> **PROMPT**
Please state how many lines in the records below contain the word "height"; the answer should be a number and nothing else.

> **STORED DATA**
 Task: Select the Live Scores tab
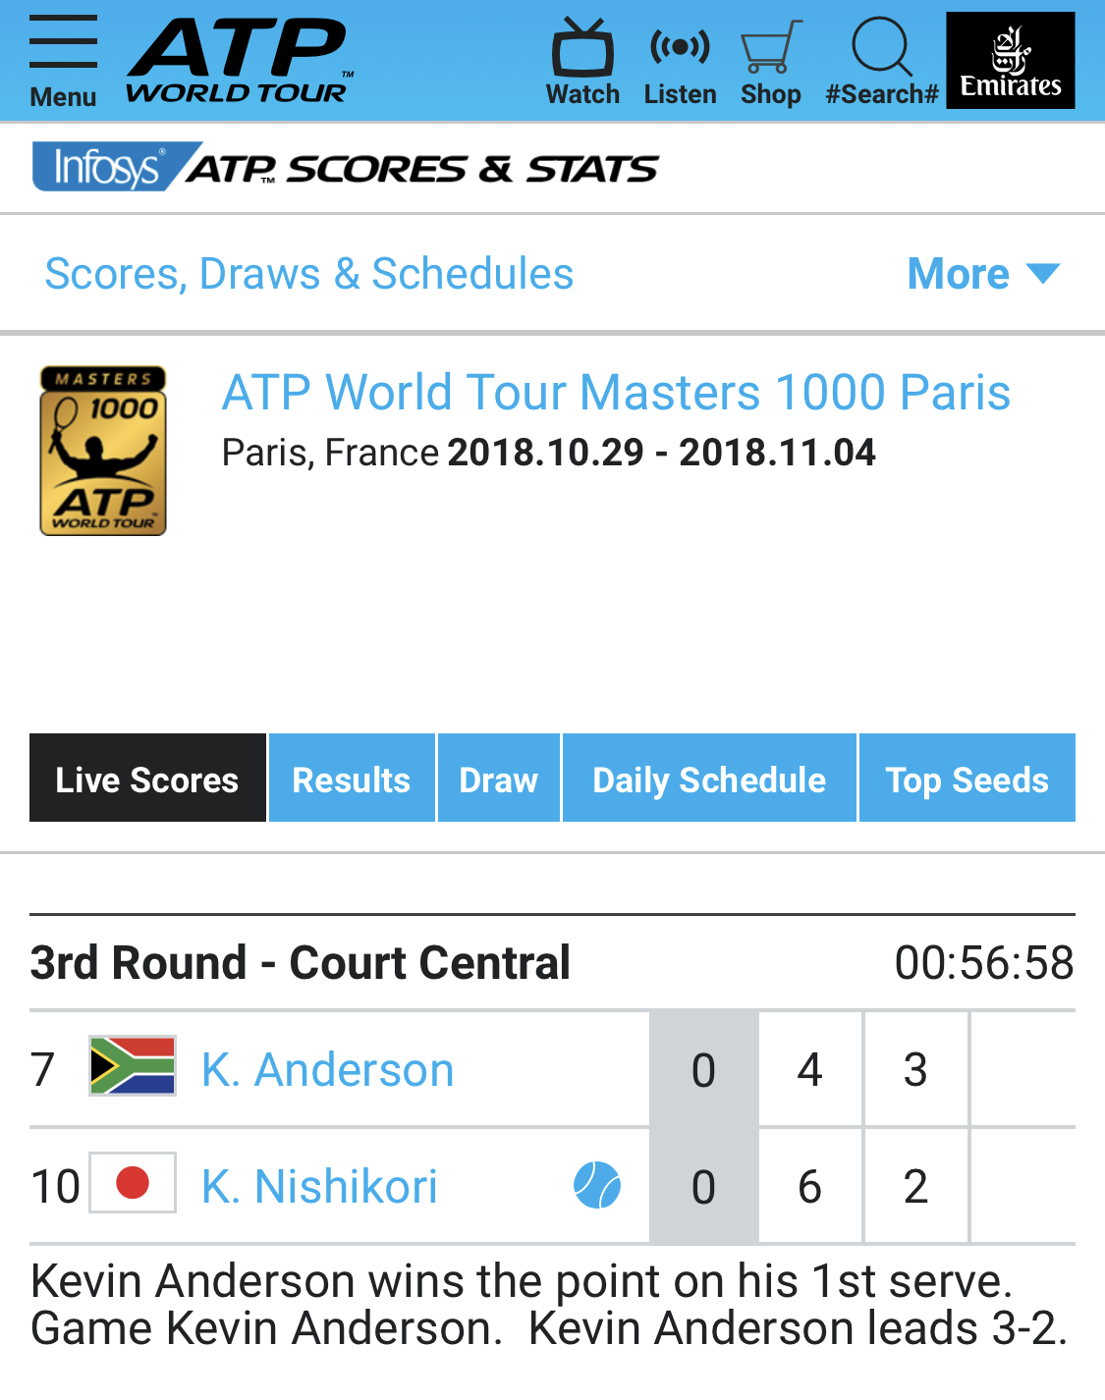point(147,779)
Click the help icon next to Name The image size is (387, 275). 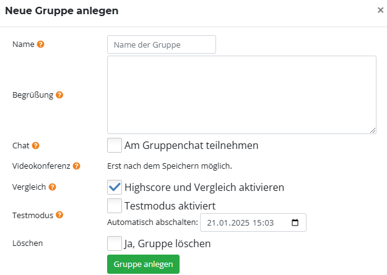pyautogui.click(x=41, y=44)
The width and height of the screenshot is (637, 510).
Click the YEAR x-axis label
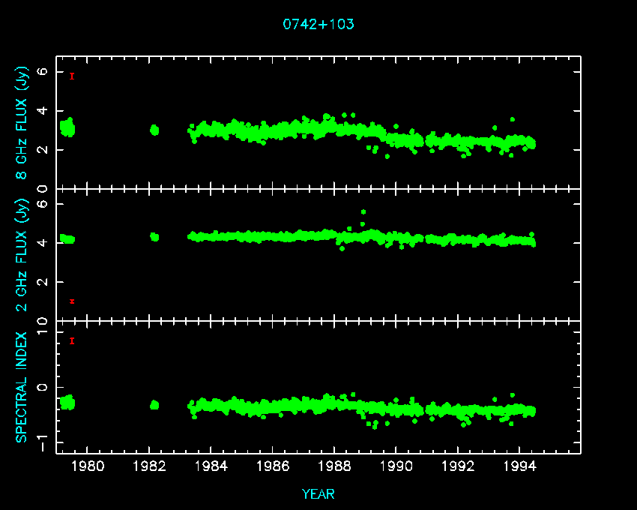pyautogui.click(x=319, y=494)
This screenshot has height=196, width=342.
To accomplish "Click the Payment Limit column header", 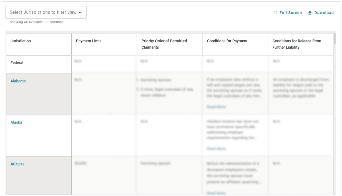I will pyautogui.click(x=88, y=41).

> **SOLUTION**
2